Screening the Ion Compositions on Crystal Morphology Transitions by a Microfluidic Chip with a Well-Defined Concentration Gradient

The effects of organic and inorganic additives on crystal morphology have been extensively studied in various materials. However, the basic fundamentals behind the morphology control are still under debate due to the differences in experimental observations and lack of technical means to control the microenvironments where the crystal grows. Microfluidic technology with convenient operation and precise control of related parameters provides a unique tool for the investigation of crystallization processes on the micrometer and even nanometer scale. A concentration-gradient microfluidic chip was designed to screen the ion compositions to investigate the factors influencing the crystal morphology, and calcium carbonate was chosen for this study. Unexpectedly, the CO32-:Ca2+ ratio is discovered to induce a calcite morphology transition from regular rhombohedral to irregular rhombohedral and nanoparticle aggregations. In contrast, the morphology transition is believed to be caused by variations of the Mg:Ca ratio and supersaturation. The incorporation of different mole ratios of magnesium ions is also found to give different morphologies.
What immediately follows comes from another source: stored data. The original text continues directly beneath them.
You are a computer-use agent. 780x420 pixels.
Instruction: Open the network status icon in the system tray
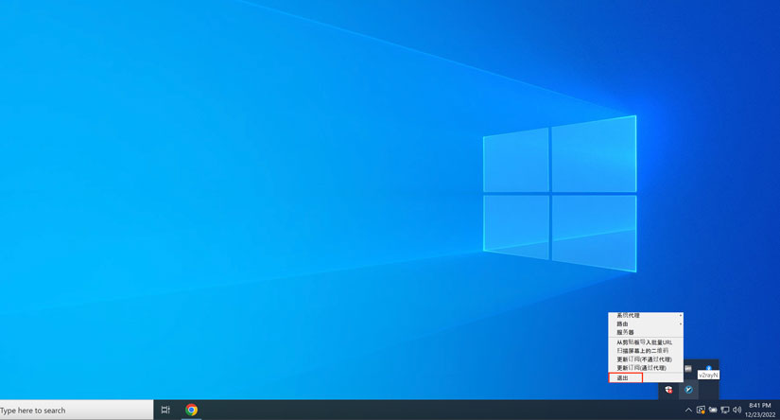(x=724, y=410)
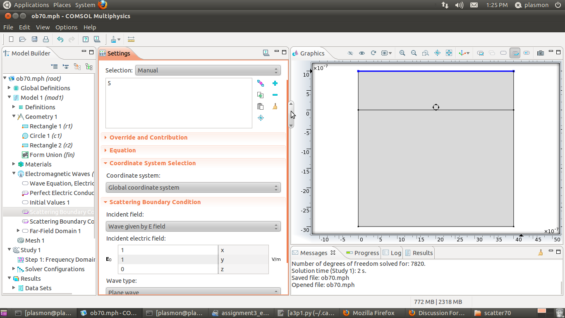Toggle the Select Boundaries mode button
565x318 pixels.
point(515,53)
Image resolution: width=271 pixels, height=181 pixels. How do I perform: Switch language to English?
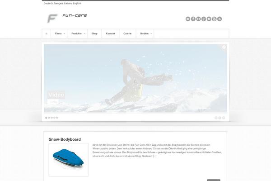[x=77, y=3]
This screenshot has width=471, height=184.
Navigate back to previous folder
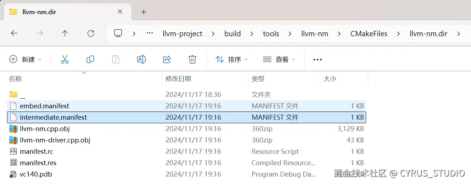click(14, 33)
The experimentally observed crystal morphology transition indicates that the crystal morphology is influenced by the CO32-:Ca2+ ratio when magnesium ions are present in the system. The proposed microfluidic method, providing an exquisite control of microenvironments during crystallization, can be applied in other materials to analyze the origin of unique morphologies. In addition, the discovery extends our understanding of the morphology control of biominerals.